All of lore.kernel.org
 help / color / mirror / Atom feed
From: "Paul E. McKenney" <paulmck@linux.vnet.ibm.com>
To: Dave Chinner <david@fromorbit.com>
Cc: eric.dumazet@gmail.com, xfs@oss.sgi.com
Subject: Re: [PATCH 2/3] xfs: convert inode cache lookups to use RCU locking
Date: Tue, 14 Dec 2010 22:34:35 -0800	[thread overview]
Message-ID: <20101215063435.GB2217@linux.vnet.ibm.com> (raw)

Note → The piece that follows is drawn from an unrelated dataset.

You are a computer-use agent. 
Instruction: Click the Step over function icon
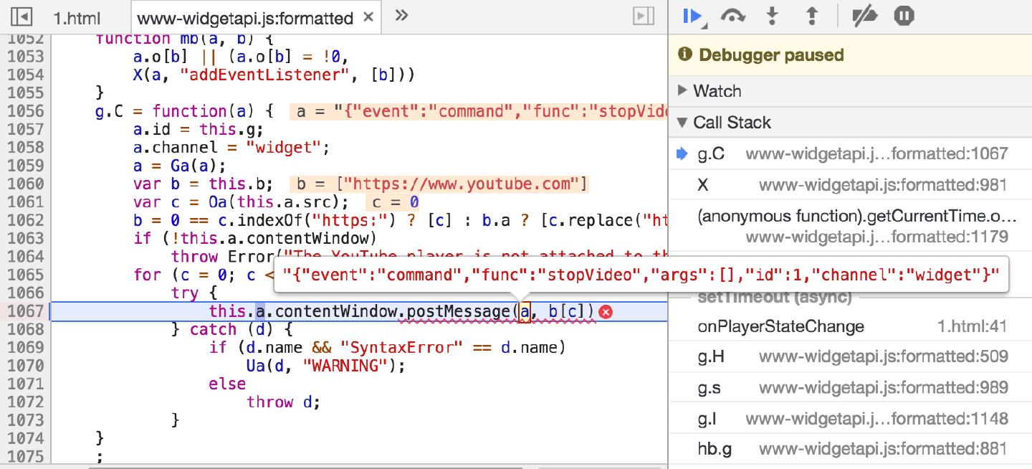point(732,16)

In-Reply-To: <20101215025049.GE9925@dastard>

On Wed, Dec 15, 2010 at 01:50:49PM +1100, Dave Chinner wrote:
> On Tue, Dec 14, 2010 at 05:05:36PM -0800, Paul E. McKenney wrote:
> > On Wed, Dec 15, 2010 at 10:00:47AM +1100, Dave Chinner wrote:
> > > On Tue, Dec 14, 2010 at 01:18:01PM -0800, Paul E. McKenney wrote:
> > > > On Mon, Dec 13, 2010 at 12:32:36PM +1100, Dave Chinner wrote:
> > > > > +	/*
> > > > > +	 * check for re-use of an inode within an RCU grace period due to the
> > > > > +	 * radix tree nodes not being updated yet. We monitor for this by
> > > > > +	 * setting the inode number to zero before freeing the inode structure.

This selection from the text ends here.